La storia dell'Inter è anche quella che racconta la sua ricca bacheca, quella dei diciotto scudetti, delle tre Champions League e tre Coppe Uefa, poi ancora sette Coppe Italia, cinque Supercoppe di Lega e due Coppe Intercontinentali. Più dei trofei, nella storia del calcio c'è anche il segno indelebile dell'unico club italiano dalla vocazione davvero internazionale. Un marchio riconoscibile come quello lasciato, ad esempio, dall'Inter di Helenio Herrera, “Il Mago” che durante gli anni Sessanta portò la Grande Inter sul tetto del mondo, facendo della formazione nerazzurra la prima a vincere una Coppa dei Campioni senza subire neppure una sconfitta (sette vittorie e due pareggi). Quell'Inter non era solo una corazzata inarrestabile, era anche un laboratorio tattico all'avanguardia in cui il talento imprevedibile di Luisito Suárez e Sandro Mazzola si sposava con il primo esperimento di terzino fluidificante, quindi con le discese sulla fascia sinistra di Giacinto Facchetti.

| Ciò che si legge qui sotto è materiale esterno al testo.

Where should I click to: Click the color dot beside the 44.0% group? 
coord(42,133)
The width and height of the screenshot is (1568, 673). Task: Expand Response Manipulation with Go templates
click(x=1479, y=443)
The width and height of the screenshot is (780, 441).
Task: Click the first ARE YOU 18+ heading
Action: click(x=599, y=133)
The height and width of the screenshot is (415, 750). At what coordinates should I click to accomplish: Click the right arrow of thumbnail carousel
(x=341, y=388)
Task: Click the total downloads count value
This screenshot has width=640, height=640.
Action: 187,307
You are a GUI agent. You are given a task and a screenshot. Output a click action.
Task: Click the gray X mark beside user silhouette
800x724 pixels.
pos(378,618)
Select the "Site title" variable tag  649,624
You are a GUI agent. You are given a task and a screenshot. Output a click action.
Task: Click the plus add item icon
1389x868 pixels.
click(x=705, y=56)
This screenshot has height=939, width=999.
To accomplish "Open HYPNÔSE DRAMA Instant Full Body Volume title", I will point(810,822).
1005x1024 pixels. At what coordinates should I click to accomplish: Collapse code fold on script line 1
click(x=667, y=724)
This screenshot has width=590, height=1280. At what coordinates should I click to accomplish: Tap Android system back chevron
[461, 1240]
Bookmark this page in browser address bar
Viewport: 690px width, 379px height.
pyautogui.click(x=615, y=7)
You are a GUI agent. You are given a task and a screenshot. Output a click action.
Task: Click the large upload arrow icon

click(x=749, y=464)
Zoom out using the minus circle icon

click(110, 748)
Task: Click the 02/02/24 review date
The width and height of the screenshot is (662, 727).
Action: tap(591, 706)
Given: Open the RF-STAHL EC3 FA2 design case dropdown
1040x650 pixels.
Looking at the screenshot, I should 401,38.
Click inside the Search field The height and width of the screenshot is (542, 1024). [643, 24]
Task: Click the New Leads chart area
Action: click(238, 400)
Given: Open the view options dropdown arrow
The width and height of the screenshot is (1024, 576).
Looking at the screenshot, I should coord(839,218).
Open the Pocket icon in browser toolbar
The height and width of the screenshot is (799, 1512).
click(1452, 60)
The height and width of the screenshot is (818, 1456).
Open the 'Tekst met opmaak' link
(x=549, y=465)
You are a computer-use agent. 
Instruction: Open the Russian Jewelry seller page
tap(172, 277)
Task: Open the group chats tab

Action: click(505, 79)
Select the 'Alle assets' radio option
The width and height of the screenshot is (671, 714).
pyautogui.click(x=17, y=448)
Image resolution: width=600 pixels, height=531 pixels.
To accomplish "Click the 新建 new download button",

Ma essere unici vuol dire esserlo sempre, per questo l'Inter ha regalato storie emozionanti a tutte le generazioni di tifosi, e la rosa di nomi che meritano un posto speciale nella storia inevitabilmente si tinge di nero e di azzurro: da Zenga a Toldo, da Bergomi a Zanetti, da Matthaus a Djorkaeff, da Klinsmann a Vieri, Ronaldo fino a Ibrahimovic e ai campioni che hanno vinto tutto nel nuovo millennio, ce n'è per tutte le epoche e tutti i ruoli.
Proprio negli ultimi anni i tifosi hanno potuto abbracciare i successi di un'altra Inter straordinaria, quella guidata da Mancini prima e da Mourinho poi, quella che ha dominato il campionato italiano nella seconda metà degli anni Duemila. I nomi di chi ha riportato il club al vertice della Serie A – Samuel, Cambiasso, Milito, Stankovic, Sneijder, insieme a tutti gli altri – sono scolpiti nella memoria come quelli dei grandi campioni del passato. Sono loro gli eroi che hanno posizionato sulla linea del tempo un momento speciale che tutti gli interisti conservano gelosamente: 22 maggio 2010, Madrid, stadio Santiago Bernabéu, finale di Champions League, la doppietta di Milito che ha regalato ai nerazzurri il terzo successo nella massima competizione europea. L'ultima affermazione di un'italiana sul palcoscenico internazionale. Il momento più emozionante di una primavera che, di fatto, ha chiuso in maniera trionfale uno dei cicli più gloriosi della storia del calcio.